16 May 2018–This spring, researchers will release an expanded database that covers the geometry of most of the world’s subducting slabs, the massive pieces of the Earth’s crust that sink into the mantle at tectonic plate boundaries. Called Slab2, the updated database will help researchers determine the impact of 3-D slab shape on megathrust earthquakes, according to a presentation at the 2018 SSA Annual Meeting.

The Slab2 research team, including Gavin Hayes of the U.S. Geological Survey in Colorado, hopes that the new database will be useful in examining broad questions about how slab geometry might affect the size and location of megathrust earthquakes. He and his colleagues hope Slab2 will be used also as a “base layer” for seismic hazard calculations and other studies in subduction zones.

For instance, research using an earlier version of the database, called Slab1.0, hinted that large fault ruptures may be more likely to happen in places where the subduction zone slabs are flat. It isn’t clear yet whether these types of ruptures are primarily controlled by geometry, said Hayes, but Slab2 could offer the data to test this proposition.

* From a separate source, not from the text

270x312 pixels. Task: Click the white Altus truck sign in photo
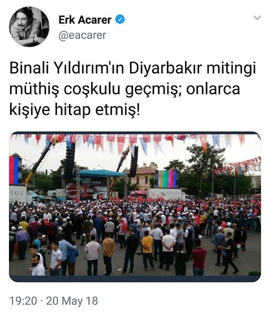point(165,194)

Slab 1.0 map for the Philippines. / USGS

“We can use the rupture zones of historic earthquakes to map out the geometrical characteristics of past ruptures, and ask the question of where else do we see those characteristics,” Hayes explained. “And if we conclude that flatness does control rupture, this approach would tell us which subduction zones might have the biggest ruptures.”

Hayes said researchers might also use the database to take a closer look at how underwater (bathymetric) features such as subducting seamounts or ridges affect fault ruptures—in particular, whether they can act as potential “snags” that affect the pattern and the length of earthquake ruptures. “What Slab2 allows us to question is which bathymetric features get carried down into the subduction zone and can really make a difference for rupture segmentation,” he said.

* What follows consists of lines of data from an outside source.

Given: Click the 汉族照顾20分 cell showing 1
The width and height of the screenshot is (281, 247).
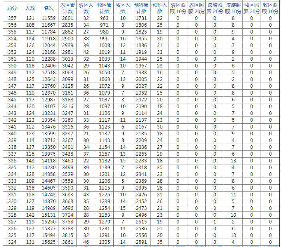Looking at the screenshot, I should pos(215,222).
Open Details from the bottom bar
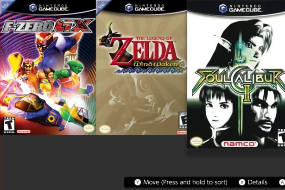Image resolution: width=285 pixels, height=190 pixels. point(257,182)
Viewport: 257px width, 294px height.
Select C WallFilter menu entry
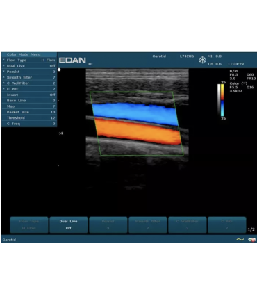tap(29, 83)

The updated database uses more local earthquake catalogs and local data sets to expand the coverage of Slab1.0, Hayes said. “Slab1.0 covers the major subduction zones around the world, but doesn’t really deal with any of the minor subduction zones, the smaller convergent margins that don’t have as many earthquakes.”

For instance, Slab2 now provides data on the convergence of five slabs around the Philippine Island arc. “In the process we used for Slab1.0, we really couldn’t resolve the geometry of anything but the largest slabs in that region,” Hayes said, “but with this new approach that we have, we’ve managed to separate out the data for each individual slab and provide geometries for those.”

Under Mexico, part of the Cocos plate dips under the North America plate and then flattens out almost horizontally at a depth of 40 to 50 kilometers. (The September 2017 earthquakes that struck the country took place within this slab.) Slab2’s updates have now resolved exactly where that horizontal slab lies, finding that it stretches underneath Mexico far past the extent “where the earthquakes suggest it is in that region,” said Hayes.

Megathrust earthquakes at subduction zones include some of the largest quakes ever recorded, including the 1960 magnitude 9.5 Great Chilean earthquake and the magnitude 9.1 2011 Tohoku earthquake off the coast of Japan.